Weekly photo challenge: Contrast

‘Egyptian graves’ is the caption below this photo in the album my father brought back from Cairo in 1942.  There is a contrast between grave styles:  some like theirs pyramidal and reaching up to the sky from the open desert, others prefer to stay close to the ground, in the shade of a tree.

P.S.  After submitting this photo for the ‘contrast’ challenge, I did some research about the graves in the foreground and responded to Laura’s comment below.  I learned that they are in a modern Muslim cemetery built over the site of the quarry where some of the pyramid blocks came from.  Since the time of this photo, 70 years ago, a wall has been built around the cemetery, hiding it from pyramid tourists.

I also discovered that the structure on the left of the photo is the pyramid tomb of Queen Khentkawes (c 4th Dynasty) built on top of a cube of rock which remained after blocks had been cut for the larger pyramids.

Egyptian graves, 1942

14 Replies to “Weekly photo challenge: Contrast”

  1. Thanks. I needed to find a contrast that wasn’t about dark vs light, since all the photos I’m submitting for this challenge are black and white. This one amused me, with its very different types of graves in the one shot.

  2. So interesting. I wonder what determined the grave ‘style’. Was it social class? Kings in the pyramids and ordinary citizens closer to the ground? Your father’s photos are truly a treasure.
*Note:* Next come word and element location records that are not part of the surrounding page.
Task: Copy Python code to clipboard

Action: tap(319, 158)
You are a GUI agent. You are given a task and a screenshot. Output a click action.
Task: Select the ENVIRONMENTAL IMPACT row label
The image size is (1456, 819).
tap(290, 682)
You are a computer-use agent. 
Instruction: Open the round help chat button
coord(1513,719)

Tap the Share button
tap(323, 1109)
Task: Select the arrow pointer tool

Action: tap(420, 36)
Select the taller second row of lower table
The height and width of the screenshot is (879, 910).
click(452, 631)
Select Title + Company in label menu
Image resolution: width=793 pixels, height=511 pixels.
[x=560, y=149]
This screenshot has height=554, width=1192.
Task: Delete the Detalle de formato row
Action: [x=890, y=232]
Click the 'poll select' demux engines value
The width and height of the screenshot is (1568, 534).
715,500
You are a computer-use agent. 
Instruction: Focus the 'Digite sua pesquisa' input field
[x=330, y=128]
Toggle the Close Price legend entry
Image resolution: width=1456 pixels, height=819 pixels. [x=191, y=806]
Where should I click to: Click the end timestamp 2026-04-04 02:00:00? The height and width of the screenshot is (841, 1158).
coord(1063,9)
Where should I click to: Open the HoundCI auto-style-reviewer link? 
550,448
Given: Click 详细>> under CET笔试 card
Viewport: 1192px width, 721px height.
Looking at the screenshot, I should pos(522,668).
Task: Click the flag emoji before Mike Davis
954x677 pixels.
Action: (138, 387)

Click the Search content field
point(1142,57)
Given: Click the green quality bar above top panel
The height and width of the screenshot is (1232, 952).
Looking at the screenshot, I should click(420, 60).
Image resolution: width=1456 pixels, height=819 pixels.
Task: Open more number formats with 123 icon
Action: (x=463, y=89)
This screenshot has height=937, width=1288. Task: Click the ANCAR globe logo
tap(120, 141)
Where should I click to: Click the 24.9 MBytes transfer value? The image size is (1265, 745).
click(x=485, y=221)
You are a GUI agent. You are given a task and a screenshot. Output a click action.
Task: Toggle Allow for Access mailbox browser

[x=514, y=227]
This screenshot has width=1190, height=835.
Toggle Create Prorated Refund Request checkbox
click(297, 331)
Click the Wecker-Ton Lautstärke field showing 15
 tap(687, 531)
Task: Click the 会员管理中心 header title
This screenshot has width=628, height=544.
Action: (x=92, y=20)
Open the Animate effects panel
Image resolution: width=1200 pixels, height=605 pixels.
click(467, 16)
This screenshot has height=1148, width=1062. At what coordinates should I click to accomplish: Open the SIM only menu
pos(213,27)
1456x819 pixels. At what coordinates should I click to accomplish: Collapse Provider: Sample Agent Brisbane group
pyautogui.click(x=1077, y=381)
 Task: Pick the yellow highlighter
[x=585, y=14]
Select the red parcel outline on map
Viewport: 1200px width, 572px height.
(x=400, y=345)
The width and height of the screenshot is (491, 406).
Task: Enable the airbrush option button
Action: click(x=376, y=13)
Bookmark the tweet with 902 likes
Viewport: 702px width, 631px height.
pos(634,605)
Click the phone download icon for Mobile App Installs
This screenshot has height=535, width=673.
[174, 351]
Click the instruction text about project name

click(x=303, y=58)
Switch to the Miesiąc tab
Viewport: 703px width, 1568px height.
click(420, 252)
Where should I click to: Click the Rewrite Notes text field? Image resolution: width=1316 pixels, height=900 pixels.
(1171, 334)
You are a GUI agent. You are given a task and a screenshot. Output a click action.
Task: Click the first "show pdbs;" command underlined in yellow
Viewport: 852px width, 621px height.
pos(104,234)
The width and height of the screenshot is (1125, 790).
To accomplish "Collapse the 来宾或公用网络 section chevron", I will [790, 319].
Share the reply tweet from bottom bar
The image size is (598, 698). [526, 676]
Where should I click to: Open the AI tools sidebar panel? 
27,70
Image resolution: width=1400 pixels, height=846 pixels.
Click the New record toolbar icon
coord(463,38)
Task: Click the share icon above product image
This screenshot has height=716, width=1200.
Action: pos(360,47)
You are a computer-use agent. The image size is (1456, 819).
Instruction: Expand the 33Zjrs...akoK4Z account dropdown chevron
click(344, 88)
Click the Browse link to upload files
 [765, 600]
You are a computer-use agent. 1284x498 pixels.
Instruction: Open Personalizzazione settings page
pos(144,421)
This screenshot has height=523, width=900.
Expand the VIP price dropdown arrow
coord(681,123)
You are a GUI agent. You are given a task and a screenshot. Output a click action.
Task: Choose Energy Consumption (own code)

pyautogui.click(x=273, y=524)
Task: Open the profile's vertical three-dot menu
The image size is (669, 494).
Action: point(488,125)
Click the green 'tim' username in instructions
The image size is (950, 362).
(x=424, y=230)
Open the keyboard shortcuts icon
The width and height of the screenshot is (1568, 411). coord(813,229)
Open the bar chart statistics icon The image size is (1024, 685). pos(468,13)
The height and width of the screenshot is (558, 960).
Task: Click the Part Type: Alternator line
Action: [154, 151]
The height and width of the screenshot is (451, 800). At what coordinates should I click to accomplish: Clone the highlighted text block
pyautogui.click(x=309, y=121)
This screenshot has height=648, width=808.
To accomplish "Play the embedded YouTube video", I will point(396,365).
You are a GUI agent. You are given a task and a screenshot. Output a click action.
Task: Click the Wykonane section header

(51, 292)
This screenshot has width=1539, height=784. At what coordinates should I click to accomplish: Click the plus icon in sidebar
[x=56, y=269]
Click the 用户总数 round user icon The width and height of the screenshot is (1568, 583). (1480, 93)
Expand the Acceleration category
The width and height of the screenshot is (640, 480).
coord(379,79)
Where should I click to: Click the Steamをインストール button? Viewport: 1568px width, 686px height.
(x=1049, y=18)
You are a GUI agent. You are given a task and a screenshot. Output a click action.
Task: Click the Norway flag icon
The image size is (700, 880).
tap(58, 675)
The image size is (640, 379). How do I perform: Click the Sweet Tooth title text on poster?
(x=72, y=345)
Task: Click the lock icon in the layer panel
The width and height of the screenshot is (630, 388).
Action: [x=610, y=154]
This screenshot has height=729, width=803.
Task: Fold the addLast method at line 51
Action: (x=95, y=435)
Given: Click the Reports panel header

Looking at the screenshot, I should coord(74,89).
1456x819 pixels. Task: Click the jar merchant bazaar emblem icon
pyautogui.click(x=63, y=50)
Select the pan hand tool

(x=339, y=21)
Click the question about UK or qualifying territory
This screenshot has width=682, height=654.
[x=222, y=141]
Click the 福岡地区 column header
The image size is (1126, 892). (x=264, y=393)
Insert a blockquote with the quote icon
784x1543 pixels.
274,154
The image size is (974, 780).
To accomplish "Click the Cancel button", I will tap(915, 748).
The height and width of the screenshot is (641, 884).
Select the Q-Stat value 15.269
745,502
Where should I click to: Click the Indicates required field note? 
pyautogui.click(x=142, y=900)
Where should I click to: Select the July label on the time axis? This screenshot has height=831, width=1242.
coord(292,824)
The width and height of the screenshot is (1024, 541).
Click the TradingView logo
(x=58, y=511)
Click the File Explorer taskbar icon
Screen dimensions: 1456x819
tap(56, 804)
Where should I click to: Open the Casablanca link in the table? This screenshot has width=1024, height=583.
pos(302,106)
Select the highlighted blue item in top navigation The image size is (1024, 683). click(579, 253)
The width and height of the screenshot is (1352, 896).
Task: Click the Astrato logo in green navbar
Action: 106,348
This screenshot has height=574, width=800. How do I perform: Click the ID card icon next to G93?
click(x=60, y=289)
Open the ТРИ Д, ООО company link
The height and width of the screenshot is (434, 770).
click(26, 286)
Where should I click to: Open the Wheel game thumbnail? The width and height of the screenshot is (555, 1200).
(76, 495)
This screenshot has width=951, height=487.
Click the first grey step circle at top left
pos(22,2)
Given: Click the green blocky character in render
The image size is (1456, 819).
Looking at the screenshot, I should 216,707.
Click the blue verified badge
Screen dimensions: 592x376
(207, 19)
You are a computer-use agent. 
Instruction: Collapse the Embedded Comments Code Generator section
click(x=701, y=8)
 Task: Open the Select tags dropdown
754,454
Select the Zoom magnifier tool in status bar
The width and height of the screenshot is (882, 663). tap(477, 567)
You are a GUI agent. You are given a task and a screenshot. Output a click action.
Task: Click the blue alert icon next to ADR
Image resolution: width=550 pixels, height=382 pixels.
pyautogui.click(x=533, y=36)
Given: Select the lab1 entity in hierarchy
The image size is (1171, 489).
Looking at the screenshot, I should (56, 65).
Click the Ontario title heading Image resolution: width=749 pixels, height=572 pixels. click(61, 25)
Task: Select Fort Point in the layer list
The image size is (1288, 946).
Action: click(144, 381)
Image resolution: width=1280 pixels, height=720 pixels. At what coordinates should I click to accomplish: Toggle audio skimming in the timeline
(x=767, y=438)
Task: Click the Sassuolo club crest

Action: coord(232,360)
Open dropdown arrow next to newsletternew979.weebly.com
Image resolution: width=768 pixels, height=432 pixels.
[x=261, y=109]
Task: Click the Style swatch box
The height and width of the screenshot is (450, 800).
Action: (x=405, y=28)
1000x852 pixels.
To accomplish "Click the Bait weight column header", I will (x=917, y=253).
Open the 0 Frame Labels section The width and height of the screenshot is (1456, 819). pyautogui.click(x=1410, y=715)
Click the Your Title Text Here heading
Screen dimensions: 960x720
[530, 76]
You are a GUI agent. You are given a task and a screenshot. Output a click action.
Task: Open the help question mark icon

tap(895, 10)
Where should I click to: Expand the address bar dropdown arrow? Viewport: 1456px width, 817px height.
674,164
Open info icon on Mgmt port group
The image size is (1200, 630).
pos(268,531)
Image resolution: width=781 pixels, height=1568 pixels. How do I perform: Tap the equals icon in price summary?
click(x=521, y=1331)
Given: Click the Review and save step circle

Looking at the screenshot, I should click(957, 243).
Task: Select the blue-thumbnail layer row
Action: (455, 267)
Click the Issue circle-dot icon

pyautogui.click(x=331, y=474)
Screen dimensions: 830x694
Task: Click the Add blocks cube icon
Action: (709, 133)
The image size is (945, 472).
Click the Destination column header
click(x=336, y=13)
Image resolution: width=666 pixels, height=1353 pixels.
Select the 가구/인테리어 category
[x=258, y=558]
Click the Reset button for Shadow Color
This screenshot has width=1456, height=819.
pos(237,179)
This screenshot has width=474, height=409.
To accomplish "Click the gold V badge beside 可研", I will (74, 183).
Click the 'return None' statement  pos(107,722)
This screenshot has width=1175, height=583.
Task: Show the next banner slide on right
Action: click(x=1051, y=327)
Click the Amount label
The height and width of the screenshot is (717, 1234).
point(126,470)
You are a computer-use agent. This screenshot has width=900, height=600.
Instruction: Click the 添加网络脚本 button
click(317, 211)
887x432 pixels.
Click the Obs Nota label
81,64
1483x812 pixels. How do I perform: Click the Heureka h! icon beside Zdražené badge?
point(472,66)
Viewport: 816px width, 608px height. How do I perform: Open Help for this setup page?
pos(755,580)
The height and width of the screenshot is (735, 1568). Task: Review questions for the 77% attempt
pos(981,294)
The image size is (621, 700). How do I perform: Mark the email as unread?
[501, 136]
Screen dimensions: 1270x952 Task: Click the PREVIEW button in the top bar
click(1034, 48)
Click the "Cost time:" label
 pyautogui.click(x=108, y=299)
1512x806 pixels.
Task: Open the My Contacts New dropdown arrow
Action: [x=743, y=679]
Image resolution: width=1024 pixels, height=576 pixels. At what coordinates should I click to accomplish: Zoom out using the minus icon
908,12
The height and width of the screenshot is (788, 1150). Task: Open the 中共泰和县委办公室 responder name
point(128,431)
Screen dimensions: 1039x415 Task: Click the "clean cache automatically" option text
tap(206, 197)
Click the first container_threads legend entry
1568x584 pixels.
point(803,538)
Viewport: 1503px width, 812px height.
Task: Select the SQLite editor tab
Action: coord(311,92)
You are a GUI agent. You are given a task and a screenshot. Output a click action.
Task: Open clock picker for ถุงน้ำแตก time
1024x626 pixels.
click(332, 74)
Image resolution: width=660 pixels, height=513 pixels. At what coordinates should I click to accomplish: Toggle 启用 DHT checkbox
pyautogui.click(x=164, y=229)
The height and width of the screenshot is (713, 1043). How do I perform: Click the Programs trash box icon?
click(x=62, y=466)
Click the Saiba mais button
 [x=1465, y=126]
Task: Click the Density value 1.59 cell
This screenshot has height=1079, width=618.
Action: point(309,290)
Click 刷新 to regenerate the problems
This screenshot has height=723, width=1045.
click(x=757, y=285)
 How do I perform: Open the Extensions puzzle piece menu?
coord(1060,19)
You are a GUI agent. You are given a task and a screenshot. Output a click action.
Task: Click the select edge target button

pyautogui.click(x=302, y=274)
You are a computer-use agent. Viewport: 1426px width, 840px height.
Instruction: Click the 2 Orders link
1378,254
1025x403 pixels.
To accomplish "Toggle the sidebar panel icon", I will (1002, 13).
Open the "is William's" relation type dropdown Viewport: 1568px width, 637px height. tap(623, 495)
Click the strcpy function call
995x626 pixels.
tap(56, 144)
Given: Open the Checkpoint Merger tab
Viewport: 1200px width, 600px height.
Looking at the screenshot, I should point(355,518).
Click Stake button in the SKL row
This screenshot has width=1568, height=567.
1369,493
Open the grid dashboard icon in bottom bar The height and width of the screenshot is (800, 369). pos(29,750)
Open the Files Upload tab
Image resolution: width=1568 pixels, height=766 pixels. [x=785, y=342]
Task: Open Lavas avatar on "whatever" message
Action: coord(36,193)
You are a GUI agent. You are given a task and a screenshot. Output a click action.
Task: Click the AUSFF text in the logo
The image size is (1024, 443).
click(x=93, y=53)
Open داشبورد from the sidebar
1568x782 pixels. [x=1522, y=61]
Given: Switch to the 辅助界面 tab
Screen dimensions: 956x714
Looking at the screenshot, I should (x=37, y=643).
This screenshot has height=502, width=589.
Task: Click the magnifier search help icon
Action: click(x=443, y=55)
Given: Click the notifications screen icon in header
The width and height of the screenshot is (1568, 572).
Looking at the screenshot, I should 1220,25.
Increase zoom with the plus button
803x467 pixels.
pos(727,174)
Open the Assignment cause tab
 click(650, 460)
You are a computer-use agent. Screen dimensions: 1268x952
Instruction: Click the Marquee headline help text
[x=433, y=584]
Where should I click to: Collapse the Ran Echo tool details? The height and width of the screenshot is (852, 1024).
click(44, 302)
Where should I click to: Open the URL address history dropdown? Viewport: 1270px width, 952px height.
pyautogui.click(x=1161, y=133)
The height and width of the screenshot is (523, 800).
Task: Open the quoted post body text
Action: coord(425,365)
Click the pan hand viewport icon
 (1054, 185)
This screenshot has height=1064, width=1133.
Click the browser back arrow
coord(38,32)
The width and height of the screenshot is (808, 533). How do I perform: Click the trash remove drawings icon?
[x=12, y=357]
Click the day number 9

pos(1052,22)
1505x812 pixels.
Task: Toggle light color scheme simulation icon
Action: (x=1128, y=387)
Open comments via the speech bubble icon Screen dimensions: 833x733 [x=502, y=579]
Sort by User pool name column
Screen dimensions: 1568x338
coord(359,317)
  3. The ordinary citizens closer to the ground died quite recently, by comparison. The graves in the foreground are in a modern Muslim cemetery, built on the quarry of the pyramids, so I read. On the left is the pyramid tomb of Queen Khentkawes, officially discovered in the 1930s, a decade before this photo was taken.

  4. If you go there, take a photo from this modern cemetery so I can see how much has changed in 70 years. Though, from recent photos I saw on Google images, there’s a wall built around the cemetery now so it might be no longer possible.